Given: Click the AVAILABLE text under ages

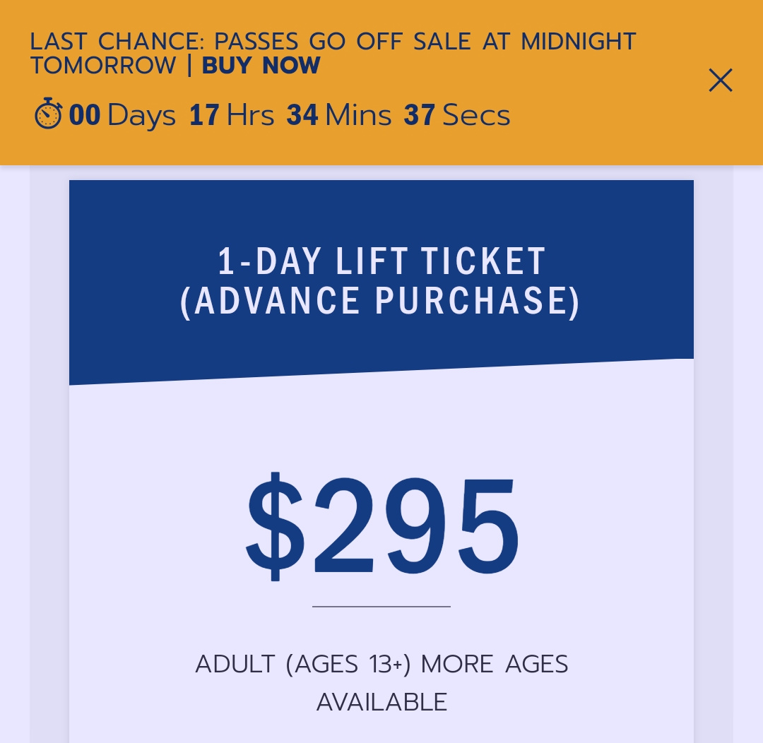Looking at the screenshot, I should [x=382, y=702].
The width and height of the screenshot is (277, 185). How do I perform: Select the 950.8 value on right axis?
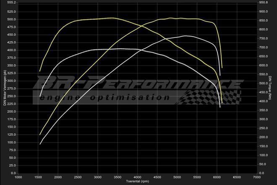click(x=264, y=3)
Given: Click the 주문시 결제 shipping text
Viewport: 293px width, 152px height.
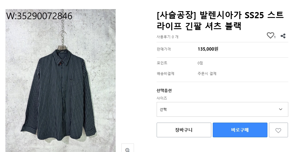Looking at the screenshot, I should pos(207,74).
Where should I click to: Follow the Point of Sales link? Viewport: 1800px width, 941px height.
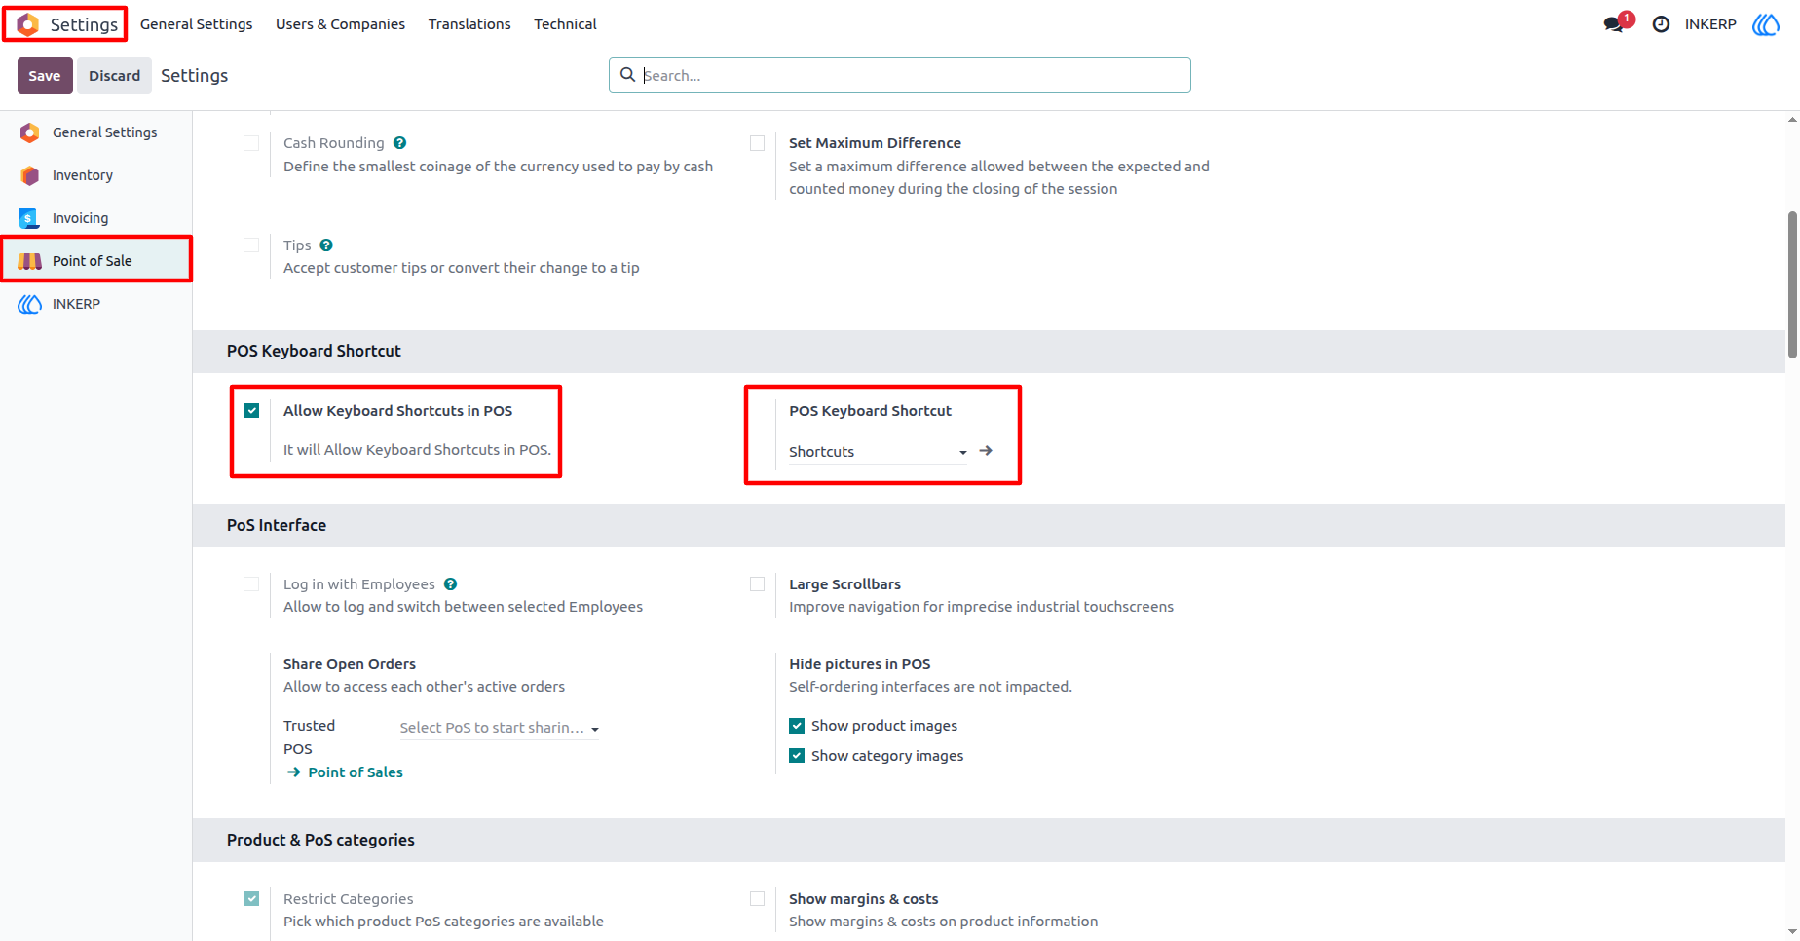tap(355, 772)
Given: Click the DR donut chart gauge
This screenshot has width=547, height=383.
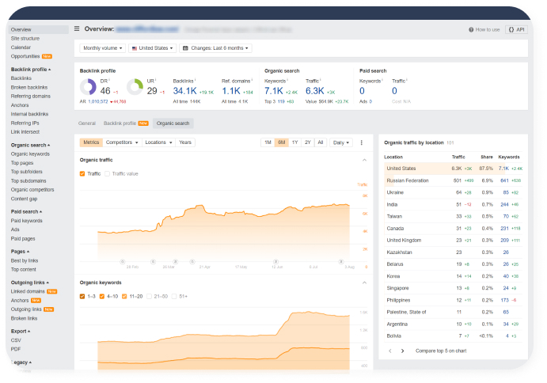Looking at the screenshot, I should point(88,85).
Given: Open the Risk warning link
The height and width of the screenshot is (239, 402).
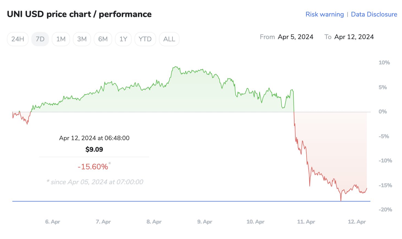Looking at the screenshot, I should [x=324, y=14].
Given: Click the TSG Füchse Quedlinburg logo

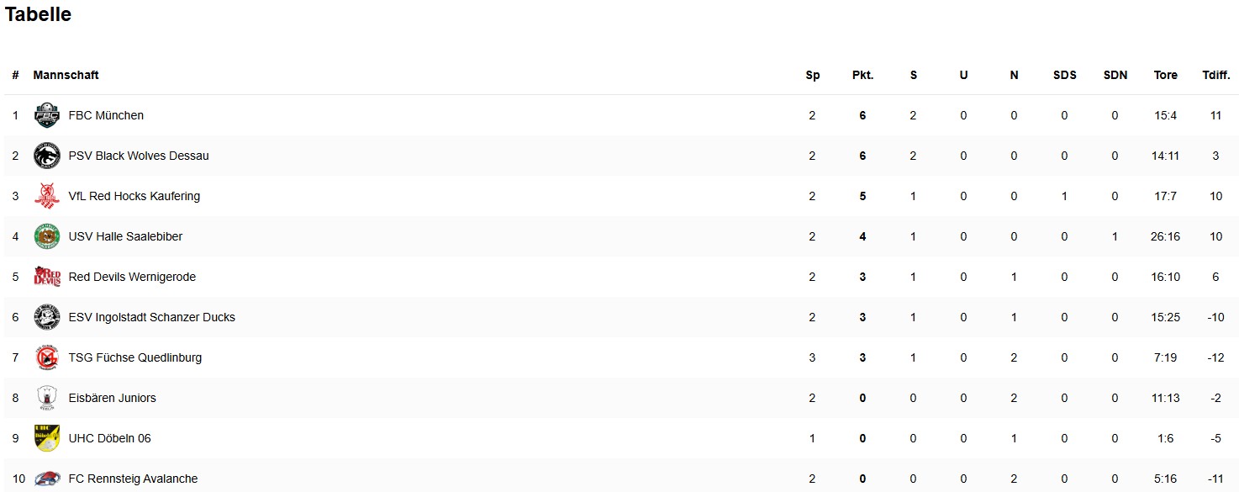Looking at the screenshot, I should coord(47,357).
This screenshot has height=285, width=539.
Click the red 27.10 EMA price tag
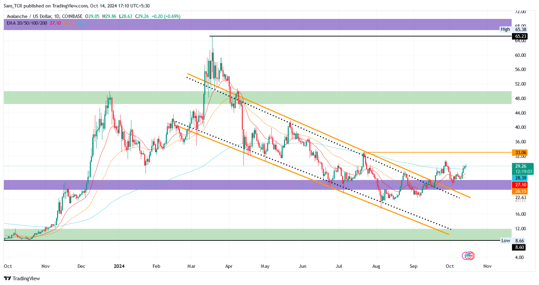pos(520,185)
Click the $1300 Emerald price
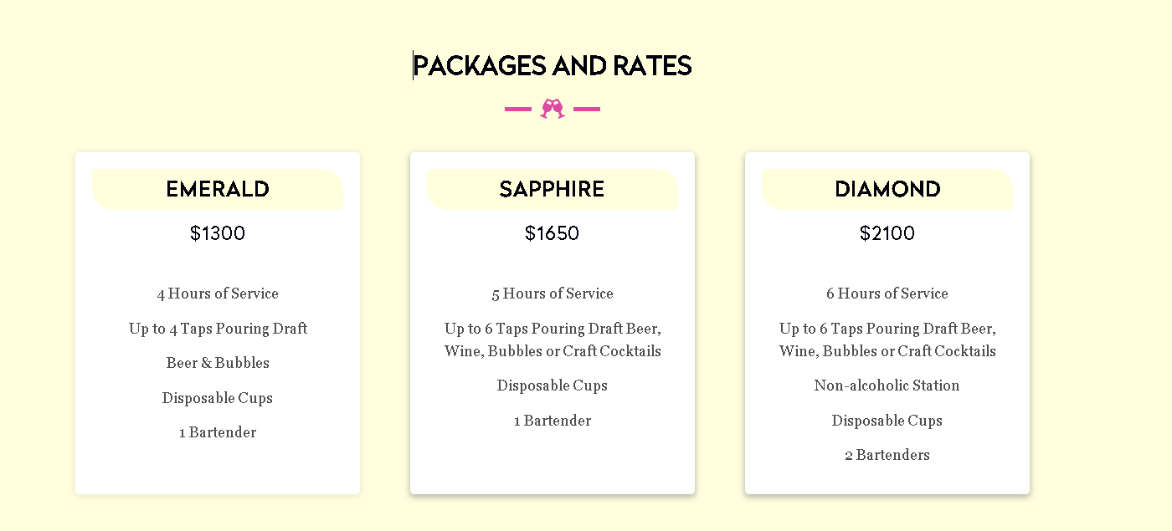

◆ Your task ◆
Give the lines from the one containing "Given: Click the TSG Füchse Quedlinburg logo" through the last line of the material again, exactly and with no pictures, both ends included.

◆ Response ◆
Given: Click the TSG Füchse Quedlinburg logo

Looking at the screenshot, I should coord(47,357).
This screenshot has height=285, width=539.
Click the red 27.10 EMA price tag
pos(520,185)
Click the $1300 Emerald price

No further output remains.